As for myself I rested, relaxed, found a home here in the Twin Cities and then, realizing that the usual doors for ministry were at least temporarily closed decided to make my own way. The door that opened was music and I’m walking through. I have no idea if I’ll get that letter in the mail from a Bishop requesting my service. I’m in the bubble, not a seminarian who will get a parish or a senior pastor well rooted so I’m not holding my breath. Yet the music door is wide open and i can get into places and serve people with my bass guitar in ways that I could never do with my collar.

So I play, here, there, and everywhere. It keeps me busy. It keeps me doing things for God and others. Who knows? One day it may provide me with a living. The point is ministry is ministry whether I’m serving at the altar or up on stage singing about God.
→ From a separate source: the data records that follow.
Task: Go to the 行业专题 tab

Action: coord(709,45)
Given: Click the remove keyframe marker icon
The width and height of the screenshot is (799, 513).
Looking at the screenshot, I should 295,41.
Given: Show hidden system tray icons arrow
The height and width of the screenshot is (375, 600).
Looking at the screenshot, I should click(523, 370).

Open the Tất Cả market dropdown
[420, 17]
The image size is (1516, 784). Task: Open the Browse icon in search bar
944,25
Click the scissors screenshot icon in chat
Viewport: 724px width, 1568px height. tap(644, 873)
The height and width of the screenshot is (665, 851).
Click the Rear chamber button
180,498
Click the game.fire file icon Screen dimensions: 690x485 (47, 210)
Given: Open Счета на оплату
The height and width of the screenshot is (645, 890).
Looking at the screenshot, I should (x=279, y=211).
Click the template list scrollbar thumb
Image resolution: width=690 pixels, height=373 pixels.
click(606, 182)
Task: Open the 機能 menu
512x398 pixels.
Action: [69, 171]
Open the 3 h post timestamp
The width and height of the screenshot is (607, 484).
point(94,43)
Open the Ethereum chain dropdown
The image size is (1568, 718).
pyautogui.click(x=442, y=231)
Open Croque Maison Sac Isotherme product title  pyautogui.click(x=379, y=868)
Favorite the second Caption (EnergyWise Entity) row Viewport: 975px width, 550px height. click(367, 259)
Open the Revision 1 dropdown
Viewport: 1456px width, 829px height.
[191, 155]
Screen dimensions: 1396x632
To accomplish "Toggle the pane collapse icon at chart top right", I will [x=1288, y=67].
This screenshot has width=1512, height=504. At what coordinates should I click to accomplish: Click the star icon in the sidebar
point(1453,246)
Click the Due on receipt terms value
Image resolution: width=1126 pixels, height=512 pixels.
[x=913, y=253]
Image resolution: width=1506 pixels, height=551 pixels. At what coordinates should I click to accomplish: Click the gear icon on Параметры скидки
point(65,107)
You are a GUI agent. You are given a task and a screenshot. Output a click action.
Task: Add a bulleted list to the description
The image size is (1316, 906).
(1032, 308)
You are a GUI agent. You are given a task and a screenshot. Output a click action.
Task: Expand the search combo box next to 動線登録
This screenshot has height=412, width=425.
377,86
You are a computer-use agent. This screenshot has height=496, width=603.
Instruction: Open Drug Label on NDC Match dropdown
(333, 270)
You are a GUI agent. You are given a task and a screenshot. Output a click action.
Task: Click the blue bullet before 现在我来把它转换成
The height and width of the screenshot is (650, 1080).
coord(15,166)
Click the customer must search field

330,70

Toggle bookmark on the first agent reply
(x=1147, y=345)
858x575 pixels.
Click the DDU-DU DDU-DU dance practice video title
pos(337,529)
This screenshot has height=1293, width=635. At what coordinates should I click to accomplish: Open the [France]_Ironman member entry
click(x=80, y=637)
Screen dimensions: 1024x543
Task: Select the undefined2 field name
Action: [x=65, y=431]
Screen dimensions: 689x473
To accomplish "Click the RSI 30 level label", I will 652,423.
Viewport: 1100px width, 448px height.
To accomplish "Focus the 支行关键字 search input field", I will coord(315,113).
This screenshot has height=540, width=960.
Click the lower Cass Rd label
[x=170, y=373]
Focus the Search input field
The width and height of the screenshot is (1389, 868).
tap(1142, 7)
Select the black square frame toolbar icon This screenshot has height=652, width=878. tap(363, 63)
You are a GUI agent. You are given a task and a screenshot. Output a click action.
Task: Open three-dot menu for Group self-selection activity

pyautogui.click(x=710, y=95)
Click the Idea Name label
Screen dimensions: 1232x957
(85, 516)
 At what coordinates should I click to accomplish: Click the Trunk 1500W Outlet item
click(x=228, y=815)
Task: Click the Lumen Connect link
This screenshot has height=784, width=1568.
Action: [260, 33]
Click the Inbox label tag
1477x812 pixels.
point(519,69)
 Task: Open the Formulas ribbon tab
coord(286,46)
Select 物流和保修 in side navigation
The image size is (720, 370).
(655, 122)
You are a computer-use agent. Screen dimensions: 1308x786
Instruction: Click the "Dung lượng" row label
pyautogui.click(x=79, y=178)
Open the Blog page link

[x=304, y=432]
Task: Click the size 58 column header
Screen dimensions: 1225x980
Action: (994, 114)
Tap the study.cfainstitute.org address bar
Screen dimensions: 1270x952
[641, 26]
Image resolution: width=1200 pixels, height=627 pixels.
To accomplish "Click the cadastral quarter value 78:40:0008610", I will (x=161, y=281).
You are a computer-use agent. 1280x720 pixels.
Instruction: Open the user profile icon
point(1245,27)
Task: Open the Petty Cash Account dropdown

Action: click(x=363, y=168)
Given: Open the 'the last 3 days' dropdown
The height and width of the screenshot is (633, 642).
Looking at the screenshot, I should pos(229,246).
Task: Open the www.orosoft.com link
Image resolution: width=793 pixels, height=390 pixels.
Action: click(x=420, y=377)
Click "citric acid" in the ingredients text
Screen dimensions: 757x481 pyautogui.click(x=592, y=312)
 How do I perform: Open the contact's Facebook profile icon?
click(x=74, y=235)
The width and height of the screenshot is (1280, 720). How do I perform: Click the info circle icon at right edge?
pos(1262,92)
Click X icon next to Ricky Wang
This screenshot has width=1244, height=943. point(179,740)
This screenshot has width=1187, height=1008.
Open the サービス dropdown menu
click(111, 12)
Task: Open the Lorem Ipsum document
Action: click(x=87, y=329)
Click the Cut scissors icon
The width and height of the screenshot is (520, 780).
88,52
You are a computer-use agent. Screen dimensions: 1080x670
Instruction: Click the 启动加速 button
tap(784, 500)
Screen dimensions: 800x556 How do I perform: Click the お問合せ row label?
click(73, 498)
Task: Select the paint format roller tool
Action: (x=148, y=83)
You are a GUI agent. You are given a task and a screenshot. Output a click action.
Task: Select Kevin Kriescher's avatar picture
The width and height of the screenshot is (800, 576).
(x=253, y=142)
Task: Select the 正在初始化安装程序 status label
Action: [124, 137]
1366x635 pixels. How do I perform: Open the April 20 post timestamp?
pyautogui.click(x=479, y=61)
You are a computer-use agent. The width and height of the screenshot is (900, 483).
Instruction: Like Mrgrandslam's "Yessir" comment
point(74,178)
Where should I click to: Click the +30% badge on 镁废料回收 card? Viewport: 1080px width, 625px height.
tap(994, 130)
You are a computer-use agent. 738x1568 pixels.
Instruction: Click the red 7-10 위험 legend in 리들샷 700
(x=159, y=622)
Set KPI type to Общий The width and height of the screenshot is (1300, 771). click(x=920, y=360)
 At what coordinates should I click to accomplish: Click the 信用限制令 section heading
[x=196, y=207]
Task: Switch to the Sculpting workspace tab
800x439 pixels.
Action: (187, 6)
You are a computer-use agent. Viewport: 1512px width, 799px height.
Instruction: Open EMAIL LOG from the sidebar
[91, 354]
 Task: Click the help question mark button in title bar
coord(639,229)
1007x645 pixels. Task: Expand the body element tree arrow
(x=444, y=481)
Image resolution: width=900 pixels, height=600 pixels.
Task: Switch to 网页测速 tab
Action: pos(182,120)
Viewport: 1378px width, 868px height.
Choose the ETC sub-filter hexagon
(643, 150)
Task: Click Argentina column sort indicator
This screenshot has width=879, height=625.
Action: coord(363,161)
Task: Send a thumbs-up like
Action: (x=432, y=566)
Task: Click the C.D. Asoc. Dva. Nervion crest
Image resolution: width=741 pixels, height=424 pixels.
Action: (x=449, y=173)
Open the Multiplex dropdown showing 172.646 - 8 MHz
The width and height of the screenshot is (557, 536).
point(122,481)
That, in the end, seems to be the answer, just be faithful with whatever gifts you have and lets the details rest in higher hands, not just the Bishops.

For Those of You…

who’ve wondered about the band I play in you can see some very rough video of tonight’s show in River Falls, WI, on Facebook. Just go to Facebook and search for “The Redemption Alley Band”.

I'd Like to Think..

that every song sung, every word given, every testimony shared, and every thought considered about God is somehow still out there, not in the charts perhaps but in the heavens.

I imagine, as well, that heaven is full of beautiful music, music from every place and every era of the world. As long as people have had voices and instruments it seems they have sung with their heads towards the sky and I’d like to think that some of that makes its way to God’s presence. I suppose at first everything would sound like noise until its focus made everything clear and its harmonies emerge.

Maybe at least part of what makes heaven heaven is that we’ll all be, by God’s grace, virtuosos of one kind or another.

Bars Make Me Sad…

they just do. I love playing music. I enjoy being with friends. Yet if that entitles being at a bar it doesn’t take very long before the air feels heavy and the whole thing seems like a waste of time. I want to play but why should I entertain you as you’re killing brain cells and pretending you’re happy? Music is great but is it that good when it’s all about helping people whizz their life away? Every time I drop in to one to get some stage time I always promise myself “Never again” and I feel like I need to just sit in church for a couple of hours to get the bad juju off my body. The question seems to be how to be present in such places for all the right reasons without getting any of the smell, as it were, on me. I haven’t figured that out yet.

The Upright Bass…

has a sound that simply is not possible to mimic electronically. It has, as well, a presence that its electric brothers lack. Played with passion, and in the right context, its depth has the power to make or break a composition. Guitars may be the stars but the bass line is essential for people to feel, and not just hear, the music. When you play the bass you are the power behind the dance.

These great gifts, though, come with a cost. From the fingering to the transportation the upright bass is a physically demanding instrument. Not particularly heavy but tall and wide the upright bass is less a tool than a partner. It stands by and with you and is never held per se but balanced by being attached to you. The strings are resonant, but thick, and your fingers must be strong. It is graceful in its own way but not easily moved. You extract sound from it and it takes energy from you.

And when you’re done, you can ache. To work the magic of the bass the player themselves must work, not just fingers or lips but the whole of a body, arms, shoulder, legs to stand, and a core for the energy that becomes sound. Everything goes into every note and when the lights go down and the stage is empty the effort is noted in every muscle used.

This Monday morning a good deal of last night’s nearly four hours of music is with me. The notes are in my head. The good company is in my heart. And my shoulders? They remind me that I play the upright bass. Such is the life of the guy in the back next to the drummer.